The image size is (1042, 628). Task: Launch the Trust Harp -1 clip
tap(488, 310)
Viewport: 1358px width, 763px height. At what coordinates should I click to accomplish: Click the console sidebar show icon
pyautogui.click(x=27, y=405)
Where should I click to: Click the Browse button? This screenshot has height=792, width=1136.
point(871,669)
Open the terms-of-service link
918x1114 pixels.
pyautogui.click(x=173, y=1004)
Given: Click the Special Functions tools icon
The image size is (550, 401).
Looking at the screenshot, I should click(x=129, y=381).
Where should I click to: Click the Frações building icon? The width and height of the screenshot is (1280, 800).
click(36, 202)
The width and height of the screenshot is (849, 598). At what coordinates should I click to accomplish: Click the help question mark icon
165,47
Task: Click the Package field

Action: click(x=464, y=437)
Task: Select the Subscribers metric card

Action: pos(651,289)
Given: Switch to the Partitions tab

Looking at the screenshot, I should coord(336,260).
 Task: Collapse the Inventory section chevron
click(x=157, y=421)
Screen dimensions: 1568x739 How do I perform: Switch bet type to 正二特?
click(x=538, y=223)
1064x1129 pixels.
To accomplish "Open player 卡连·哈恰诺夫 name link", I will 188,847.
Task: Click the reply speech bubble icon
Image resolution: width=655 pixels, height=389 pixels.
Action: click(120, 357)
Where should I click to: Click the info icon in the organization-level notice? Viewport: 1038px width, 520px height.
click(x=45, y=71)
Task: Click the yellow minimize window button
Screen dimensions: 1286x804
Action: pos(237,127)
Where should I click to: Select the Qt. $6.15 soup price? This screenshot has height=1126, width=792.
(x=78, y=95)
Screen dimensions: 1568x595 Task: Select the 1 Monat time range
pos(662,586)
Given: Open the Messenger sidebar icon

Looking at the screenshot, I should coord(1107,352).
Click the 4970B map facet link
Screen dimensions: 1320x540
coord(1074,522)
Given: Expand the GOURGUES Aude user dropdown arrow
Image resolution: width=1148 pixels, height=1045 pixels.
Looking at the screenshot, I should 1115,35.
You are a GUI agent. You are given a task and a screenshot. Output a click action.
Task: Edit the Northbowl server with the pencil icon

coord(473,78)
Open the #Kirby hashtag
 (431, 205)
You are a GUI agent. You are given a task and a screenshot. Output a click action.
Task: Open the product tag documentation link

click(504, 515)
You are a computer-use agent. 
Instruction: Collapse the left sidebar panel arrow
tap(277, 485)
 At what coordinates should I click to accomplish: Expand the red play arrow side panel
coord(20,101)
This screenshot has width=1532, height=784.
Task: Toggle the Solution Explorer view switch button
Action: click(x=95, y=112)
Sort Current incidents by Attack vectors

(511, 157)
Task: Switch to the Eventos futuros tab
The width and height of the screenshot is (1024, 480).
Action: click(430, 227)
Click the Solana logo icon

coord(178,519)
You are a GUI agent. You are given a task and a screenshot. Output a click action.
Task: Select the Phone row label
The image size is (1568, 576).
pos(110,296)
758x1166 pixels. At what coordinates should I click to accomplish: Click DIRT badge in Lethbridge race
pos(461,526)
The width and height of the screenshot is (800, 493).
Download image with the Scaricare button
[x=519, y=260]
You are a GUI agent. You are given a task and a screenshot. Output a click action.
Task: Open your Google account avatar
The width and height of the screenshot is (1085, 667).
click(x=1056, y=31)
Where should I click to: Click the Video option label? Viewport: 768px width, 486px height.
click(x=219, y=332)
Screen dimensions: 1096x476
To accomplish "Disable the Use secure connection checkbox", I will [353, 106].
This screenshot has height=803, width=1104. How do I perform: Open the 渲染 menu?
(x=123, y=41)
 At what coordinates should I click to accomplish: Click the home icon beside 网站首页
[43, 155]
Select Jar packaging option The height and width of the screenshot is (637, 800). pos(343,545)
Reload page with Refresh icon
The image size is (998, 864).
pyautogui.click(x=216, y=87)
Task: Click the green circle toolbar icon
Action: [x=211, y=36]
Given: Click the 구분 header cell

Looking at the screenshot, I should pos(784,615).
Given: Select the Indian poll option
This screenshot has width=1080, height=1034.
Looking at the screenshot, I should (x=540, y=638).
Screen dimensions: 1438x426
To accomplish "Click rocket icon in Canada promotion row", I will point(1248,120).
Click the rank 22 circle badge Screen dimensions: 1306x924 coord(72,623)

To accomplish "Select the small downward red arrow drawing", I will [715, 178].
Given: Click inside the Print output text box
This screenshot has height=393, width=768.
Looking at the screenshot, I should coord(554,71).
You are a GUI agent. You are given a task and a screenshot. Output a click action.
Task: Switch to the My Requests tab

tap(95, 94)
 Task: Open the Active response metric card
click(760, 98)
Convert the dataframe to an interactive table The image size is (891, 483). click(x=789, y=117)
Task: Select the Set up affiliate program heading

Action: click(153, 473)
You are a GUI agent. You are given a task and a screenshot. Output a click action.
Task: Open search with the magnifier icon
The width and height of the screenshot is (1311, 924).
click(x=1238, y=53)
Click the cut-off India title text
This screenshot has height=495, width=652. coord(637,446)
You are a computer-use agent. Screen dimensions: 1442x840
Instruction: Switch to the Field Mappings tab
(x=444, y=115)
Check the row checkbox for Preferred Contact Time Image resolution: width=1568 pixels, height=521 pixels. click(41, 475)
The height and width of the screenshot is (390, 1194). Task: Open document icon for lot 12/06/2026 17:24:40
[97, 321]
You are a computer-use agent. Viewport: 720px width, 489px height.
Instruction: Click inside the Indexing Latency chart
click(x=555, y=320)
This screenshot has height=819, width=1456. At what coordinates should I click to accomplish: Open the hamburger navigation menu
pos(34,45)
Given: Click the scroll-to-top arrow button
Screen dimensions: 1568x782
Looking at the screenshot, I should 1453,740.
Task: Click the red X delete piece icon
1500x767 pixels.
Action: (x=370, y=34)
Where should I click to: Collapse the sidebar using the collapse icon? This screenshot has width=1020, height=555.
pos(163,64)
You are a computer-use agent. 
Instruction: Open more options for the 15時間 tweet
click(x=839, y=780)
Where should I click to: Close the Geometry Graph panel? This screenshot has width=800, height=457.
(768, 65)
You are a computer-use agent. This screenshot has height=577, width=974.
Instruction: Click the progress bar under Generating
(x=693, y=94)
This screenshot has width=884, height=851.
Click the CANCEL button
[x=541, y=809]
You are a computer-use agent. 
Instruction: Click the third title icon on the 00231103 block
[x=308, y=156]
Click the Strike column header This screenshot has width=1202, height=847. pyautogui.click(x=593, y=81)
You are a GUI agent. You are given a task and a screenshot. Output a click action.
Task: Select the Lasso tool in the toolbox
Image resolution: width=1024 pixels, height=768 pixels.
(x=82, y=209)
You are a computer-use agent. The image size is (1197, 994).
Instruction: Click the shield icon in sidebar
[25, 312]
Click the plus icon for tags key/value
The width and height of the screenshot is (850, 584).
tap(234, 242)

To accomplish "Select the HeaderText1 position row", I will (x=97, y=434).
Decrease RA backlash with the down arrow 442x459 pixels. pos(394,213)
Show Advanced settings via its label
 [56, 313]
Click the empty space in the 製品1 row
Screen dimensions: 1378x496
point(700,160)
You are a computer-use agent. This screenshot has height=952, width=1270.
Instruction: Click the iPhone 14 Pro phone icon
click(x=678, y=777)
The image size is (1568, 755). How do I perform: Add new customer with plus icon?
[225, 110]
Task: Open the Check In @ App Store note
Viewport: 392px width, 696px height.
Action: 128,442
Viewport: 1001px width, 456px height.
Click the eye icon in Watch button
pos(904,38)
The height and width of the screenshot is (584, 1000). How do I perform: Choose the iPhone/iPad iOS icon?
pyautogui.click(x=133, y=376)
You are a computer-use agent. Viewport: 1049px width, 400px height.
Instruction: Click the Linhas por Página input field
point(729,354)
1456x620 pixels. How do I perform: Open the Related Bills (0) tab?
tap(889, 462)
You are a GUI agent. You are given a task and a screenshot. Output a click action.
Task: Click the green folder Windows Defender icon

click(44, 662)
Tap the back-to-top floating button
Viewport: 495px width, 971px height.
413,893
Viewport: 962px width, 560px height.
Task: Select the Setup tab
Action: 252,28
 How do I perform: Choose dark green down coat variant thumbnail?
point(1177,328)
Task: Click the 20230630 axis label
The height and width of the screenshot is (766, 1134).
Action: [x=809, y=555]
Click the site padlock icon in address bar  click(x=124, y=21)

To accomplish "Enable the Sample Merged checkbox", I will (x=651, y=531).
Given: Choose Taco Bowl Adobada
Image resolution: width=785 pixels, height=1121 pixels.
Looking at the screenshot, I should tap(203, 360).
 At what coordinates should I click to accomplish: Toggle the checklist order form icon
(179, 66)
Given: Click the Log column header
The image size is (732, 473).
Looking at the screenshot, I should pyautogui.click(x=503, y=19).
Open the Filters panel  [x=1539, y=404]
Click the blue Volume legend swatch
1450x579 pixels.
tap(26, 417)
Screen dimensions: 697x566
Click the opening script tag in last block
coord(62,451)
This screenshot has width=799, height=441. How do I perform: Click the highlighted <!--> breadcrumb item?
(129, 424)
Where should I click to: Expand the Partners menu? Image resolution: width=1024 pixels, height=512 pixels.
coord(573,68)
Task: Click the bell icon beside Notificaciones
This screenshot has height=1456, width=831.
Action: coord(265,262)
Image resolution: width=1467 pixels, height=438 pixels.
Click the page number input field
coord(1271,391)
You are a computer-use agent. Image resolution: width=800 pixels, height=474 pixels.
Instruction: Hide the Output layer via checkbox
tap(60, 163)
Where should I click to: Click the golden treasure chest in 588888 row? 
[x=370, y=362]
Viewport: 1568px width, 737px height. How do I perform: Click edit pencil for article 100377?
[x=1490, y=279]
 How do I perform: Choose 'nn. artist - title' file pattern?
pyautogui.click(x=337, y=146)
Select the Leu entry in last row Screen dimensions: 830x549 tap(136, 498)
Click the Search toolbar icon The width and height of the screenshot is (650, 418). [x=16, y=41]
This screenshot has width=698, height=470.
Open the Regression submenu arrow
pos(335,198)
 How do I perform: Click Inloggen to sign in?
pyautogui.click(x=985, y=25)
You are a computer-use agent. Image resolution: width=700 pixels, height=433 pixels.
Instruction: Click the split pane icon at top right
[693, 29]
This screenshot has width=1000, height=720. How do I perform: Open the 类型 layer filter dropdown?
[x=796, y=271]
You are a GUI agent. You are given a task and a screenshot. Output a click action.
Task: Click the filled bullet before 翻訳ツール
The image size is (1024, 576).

→ **Your objective**: In the entries above, which lines hold the word "column"? Copy them out.

→ **Answer to this problem**:
Click the Strike column header This screenshot has width=1202, height=847. pyautogui.click(x=593, y=81)
Given: Click the Log column header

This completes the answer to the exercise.